**MATERIAL TO PROCESS**.
_ _ _ _

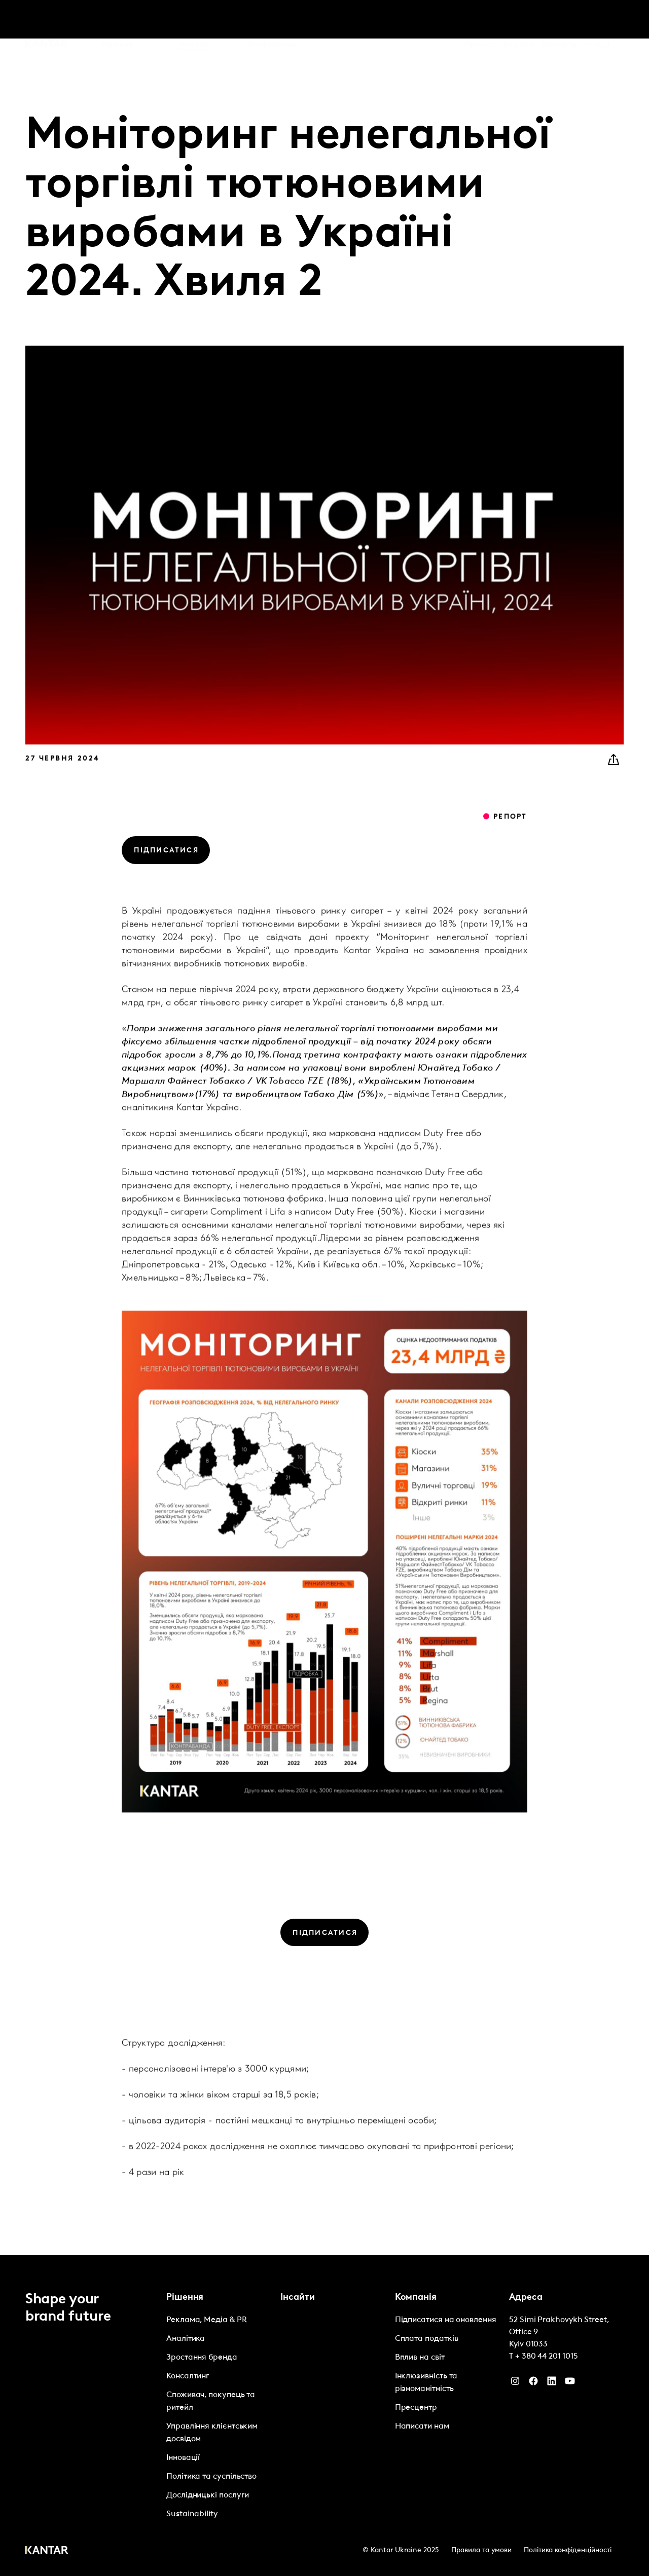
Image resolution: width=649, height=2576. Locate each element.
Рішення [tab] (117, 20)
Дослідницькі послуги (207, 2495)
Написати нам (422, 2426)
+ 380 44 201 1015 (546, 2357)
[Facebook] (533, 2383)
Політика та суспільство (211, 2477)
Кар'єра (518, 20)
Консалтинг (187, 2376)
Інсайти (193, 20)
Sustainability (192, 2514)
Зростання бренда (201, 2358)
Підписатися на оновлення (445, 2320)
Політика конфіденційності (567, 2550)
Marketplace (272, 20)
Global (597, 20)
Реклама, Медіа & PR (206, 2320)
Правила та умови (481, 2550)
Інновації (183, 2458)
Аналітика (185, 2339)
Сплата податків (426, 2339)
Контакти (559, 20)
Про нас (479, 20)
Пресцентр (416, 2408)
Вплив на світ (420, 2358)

_ _ _ _

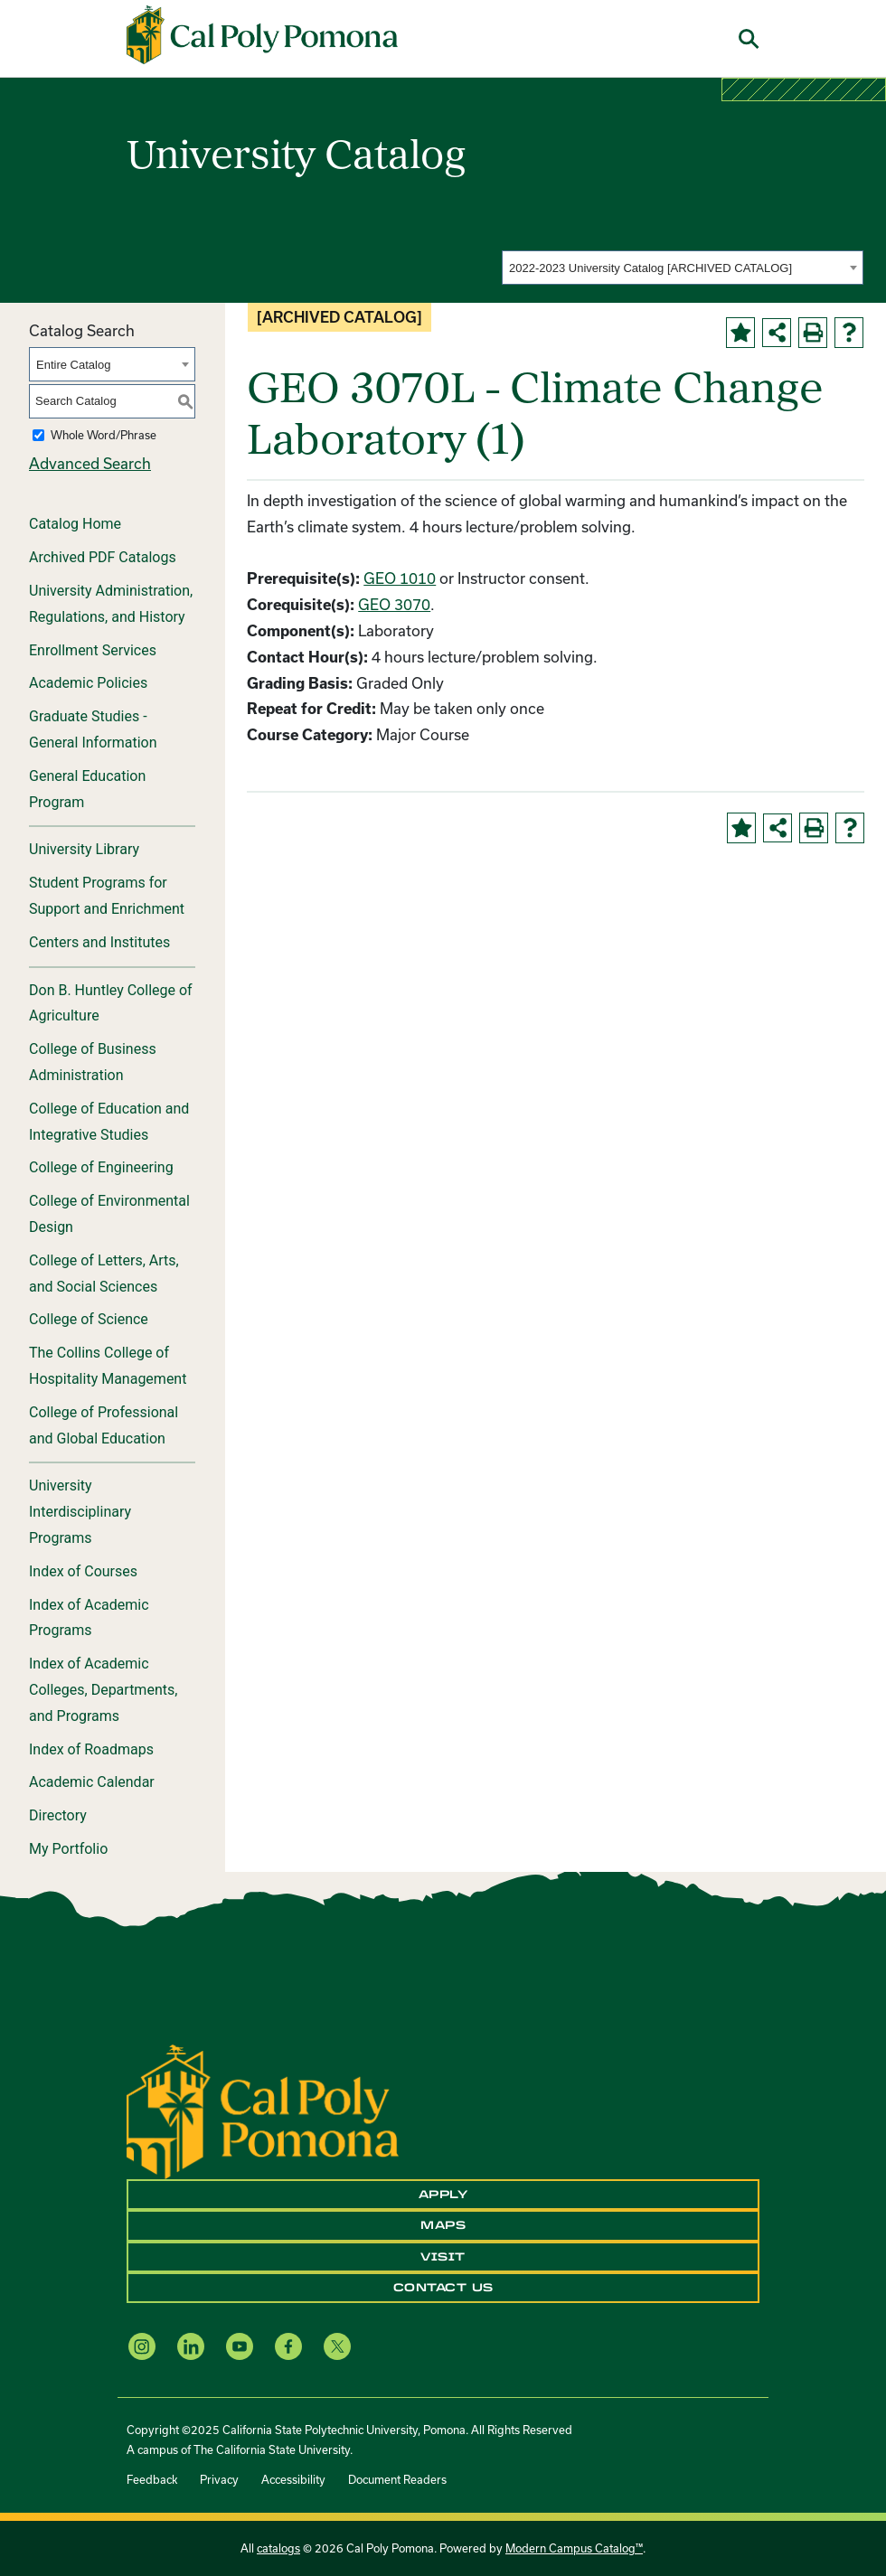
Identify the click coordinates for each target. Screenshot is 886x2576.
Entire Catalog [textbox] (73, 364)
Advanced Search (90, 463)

_ _ _ _

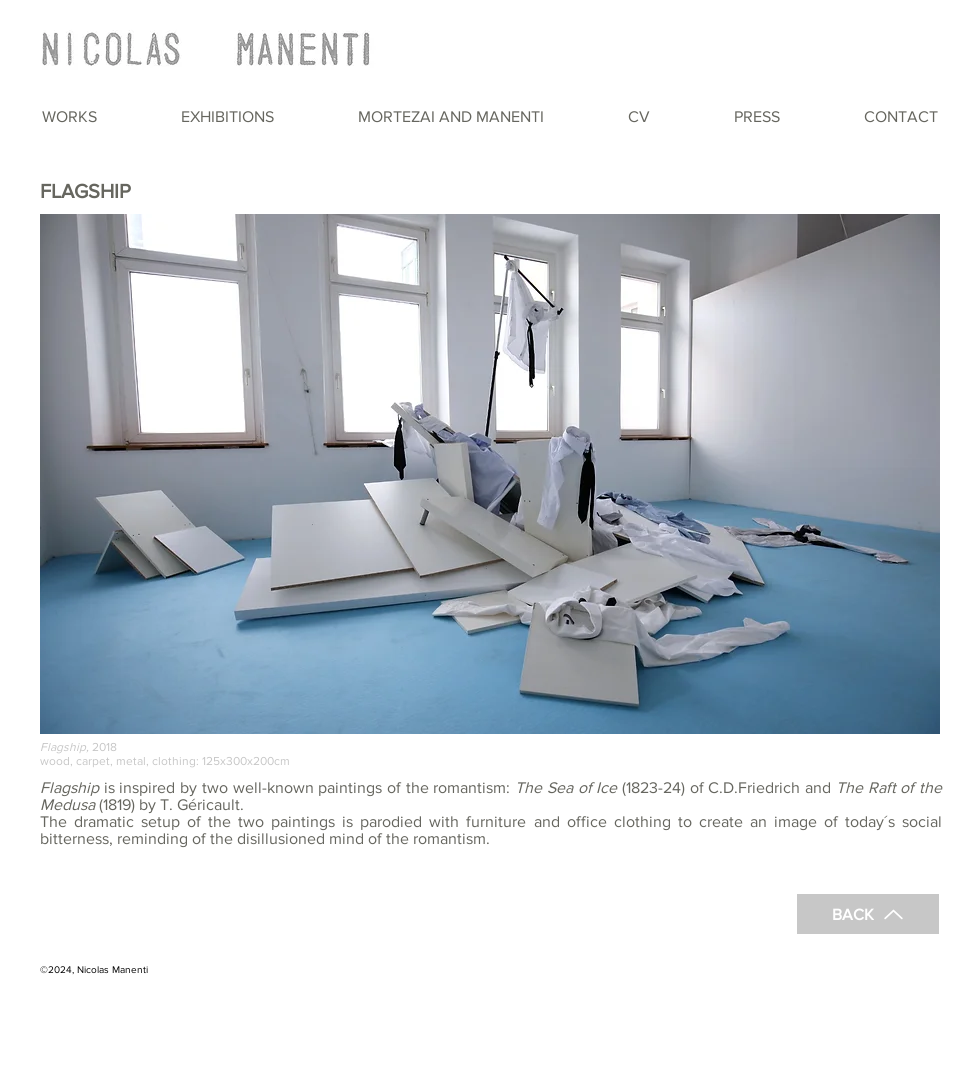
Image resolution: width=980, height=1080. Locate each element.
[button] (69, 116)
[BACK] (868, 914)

_ _ _ _

**THE TASK**.
Reproduce verbatim the entries from the line with "Політика та суспільство (211, 2477)" up to and including the line with "Пресцентр (416, 2408)".

**THE REPLY**.
Політика та суспільство (211, 2477)
Кар'єра (518, 20)
Консалтинг (187, 2376)
Інсайти (193, 20)
Sustainability (192, 2514)
Зростання бренда (201, 2358)
Підписатися на оновлення (445, 2320)
Політика конфіденційності (567, 2550)
Marketplace (272, 20)
Global (597, 20)
Реклама, Медіа & PR (206, 2320)
Правила та умови (481, 2550)
Інновації (183, 2458)
Аналітика (185, 2339)
Сплата податків (426, 2339)
Контакти (559, 20)
Про нас (479, 20)
Пресцентр (416, 2408)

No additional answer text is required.